Compare this with a 100-400mm for the same format
For the sake of 50mm at the long end – a difference of only 12.5% in image scale – the excellent Fujifilm Fujinon XF 100-400mm f/4.5-5.6 R LM also gives a half to a third of a stop more light transmission in its longer range. But look at the cost! It is twice the price and weight, and you can see the size. Gains – a near-apochromatic performance, matched 1.4X and 2X converters available (not an option for the Sony and never likely to be). Losses – only 0.19X close-up scale. It’s remarkable how much difference there is in the physical aspect of these two lenses. I have used both and in practice they are equally sharp on 24 megapixels.

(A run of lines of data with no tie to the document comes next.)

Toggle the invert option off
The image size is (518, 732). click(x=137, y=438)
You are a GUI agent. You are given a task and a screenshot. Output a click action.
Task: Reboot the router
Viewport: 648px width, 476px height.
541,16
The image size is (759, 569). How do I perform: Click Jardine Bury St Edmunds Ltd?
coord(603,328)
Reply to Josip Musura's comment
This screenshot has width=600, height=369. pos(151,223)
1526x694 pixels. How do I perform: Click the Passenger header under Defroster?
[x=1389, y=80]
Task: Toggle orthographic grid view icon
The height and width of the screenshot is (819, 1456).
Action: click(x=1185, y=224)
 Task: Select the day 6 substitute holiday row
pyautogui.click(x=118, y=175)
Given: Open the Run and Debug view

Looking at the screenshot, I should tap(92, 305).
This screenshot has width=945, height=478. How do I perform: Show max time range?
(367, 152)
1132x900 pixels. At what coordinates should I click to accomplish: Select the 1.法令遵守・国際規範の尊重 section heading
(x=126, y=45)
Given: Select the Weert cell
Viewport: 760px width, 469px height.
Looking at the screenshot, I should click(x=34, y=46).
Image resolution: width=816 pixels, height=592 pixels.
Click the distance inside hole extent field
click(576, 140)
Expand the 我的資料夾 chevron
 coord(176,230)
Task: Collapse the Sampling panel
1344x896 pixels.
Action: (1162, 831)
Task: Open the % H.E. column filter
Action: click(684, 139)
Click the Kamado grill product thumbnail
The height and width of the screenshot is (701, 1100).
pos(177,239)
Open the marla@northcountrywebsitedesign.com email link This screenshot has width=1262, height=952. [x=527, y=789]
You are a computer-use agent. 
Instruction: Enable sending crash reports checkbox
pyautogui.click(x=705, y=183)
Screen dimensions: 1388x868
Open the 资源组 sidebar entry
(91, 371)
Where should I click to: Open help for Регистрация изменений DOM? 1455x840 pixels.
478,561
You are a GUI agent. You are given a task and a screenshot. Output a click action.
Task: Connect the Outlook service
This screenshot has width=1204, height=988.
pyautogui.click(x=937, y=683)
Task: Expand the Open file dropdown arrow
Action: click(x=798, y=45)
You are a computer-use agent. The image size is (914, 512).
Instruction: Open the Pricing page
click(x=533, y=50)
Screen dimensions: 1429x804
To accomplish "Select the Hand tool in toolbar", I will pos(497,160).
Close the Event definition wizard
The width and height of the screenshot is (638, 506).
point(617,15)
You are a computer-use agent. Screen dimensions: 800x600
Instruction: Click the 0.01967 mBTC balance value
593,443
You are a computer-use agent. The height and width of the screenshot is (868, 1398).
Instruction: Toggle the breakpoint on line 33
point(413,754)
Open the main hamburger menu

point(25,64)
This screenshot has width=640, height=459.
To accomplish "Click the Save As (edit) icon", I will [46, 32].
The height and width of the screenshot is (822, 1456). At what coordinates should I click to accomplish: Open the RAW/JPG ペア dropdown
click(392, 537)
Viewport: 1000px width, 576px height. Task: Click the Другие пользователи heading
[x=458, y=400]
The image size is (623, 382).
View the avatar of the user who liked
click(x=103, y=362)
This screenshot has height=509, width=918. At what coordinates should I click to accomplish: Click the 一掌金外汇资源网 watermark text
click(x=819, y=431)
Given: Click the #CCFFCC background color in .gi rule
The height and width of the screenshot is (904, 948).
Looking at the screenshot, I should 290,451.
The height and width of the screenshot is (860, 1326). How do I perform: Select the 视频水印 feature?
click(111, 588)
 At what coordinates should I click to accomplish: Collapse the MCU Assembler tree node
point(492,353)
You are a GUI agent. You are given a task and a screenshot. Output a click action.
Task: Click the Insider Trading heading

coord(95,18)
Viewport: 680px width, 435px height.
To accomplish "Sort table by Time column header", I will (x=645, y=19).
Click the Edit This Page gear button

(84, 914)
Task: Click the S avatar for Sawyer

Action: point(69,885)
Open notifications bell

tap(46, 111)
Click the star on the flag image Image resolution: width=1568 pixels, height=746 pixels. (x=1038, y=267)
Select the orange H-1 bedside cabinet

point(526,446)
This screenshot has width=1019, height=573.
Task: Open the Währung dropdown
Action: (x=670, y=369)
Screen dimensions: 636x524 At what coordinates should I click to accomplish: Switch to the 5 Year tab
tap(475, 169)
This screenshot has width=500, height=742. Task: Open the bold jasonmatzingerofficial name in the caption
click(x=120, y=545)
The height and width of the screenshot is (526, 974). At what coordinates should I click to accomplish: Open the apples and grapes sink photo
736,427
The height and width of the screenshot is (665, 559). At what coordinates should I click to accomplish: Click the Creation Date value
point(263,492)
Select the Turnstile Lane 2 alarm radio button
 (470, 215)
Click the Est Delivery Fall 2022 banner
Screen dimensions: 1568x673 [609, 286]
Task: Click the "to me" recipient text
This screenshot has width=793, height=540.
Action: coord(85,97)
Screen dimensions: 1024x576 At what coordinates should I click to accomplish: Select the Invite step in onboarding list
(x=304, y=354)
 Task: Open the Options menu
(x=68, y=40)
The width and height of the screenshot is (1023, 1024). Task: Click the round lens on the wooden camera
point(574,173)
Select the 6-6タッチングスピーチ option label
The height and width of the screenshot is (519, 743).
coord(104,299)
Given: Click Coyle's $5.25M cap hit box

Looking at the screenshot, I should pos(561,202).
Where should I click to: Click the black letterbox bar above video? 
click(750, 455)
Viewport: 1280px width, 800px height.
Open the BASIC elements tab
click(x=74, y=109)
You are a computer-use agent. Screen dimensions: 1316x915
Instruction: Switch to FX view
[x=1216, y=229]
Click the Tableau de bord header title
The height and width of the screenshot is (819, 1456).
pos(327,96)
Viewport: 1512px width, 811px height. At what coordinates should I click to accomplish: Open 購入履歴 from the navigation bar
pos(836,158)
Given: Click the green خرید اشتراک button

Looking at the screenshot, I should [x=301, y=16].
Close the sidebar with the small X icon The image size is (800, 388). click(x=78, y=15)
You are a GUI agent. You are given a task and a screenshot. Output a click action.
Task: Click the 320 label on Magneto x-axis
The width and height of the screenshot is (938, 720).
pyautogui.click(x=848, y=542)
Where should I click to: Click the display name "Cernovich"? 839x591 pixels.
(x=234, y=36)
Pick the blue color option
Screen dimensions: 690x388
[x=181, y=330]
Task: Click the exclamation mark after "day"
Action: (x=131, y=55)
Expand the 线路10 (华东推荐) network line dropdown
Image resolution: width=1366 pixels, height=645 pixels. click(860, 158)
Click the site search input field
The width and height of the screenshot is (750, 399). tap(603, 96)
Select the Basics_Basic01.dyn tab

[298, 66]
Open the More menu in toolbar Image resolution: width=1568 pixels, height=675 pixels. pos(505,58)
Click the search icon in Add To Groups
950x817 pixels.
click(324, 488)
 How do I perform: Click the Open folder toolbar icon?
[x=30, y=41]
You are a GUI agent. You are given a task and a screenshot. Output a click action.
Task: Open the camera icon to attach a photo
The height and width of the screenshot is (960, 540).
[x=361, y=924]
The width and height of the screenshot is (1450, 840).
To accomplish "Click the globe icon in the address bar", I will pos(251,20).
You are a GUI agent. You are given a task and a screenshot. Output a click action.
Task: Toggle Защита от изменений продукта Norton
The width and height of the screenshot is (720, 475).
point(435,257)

The Sony 100-400mm and Sigma 100-400mm are both full frame lenses and much larger. The 70-350mm is unique as far I can tell, no-one else has a lens like it. It also answers one of the major criticisms of the original E-mount APS-C system, the lack of any lens longer than 210mm and that only in a 55-210mm design best described as consumer grade. I’ve actually found it pretty good for the money – but it’s not much money!
Sony 70-350mm G OSS image gallery
Rather than write much more, I’ll leave you with this gallery. I have reduced the file size but where you see an enlarged section clip along with the full frame – well, you can judge for yourself.
Sony 70-350mm G OSS verdict
If you own any of the APS-C Sony bodies, from the NEX-3 and 5 of 2010 onwards, this lens will not disappoint you. The effective OSS image stabilisation means that even if you prefer to compose and shot using the rear screen and hold the camera away from your body you’ll get sharp stills and steady movies. It’s a big step up from the 55-210mm and much more affordable than, say, a 70-200mm f/4 G with 1.4X or 2X converter.
You may have to control colour fringes in some strong backlight situations with blur when working from raw files, as it’s not an apochromat just a regular very good tele zoom. However the resolution reflects advances in design over the last decade. It’s also a very handsome looking black lens with its silver G logo and designation contrasting with white markings. It feels robust and the zoom and manual focus (when needed) are smooth. The metal bayonet is a tight precise fit on my A6500 and A7RIII, a little less so on my A6000 with its older four-screw type body mount.
I can carry this lens all day without even realising it’s there, round neck or shoulder – and there are not many lenses covering this range you would want to hang on a strap round your neck.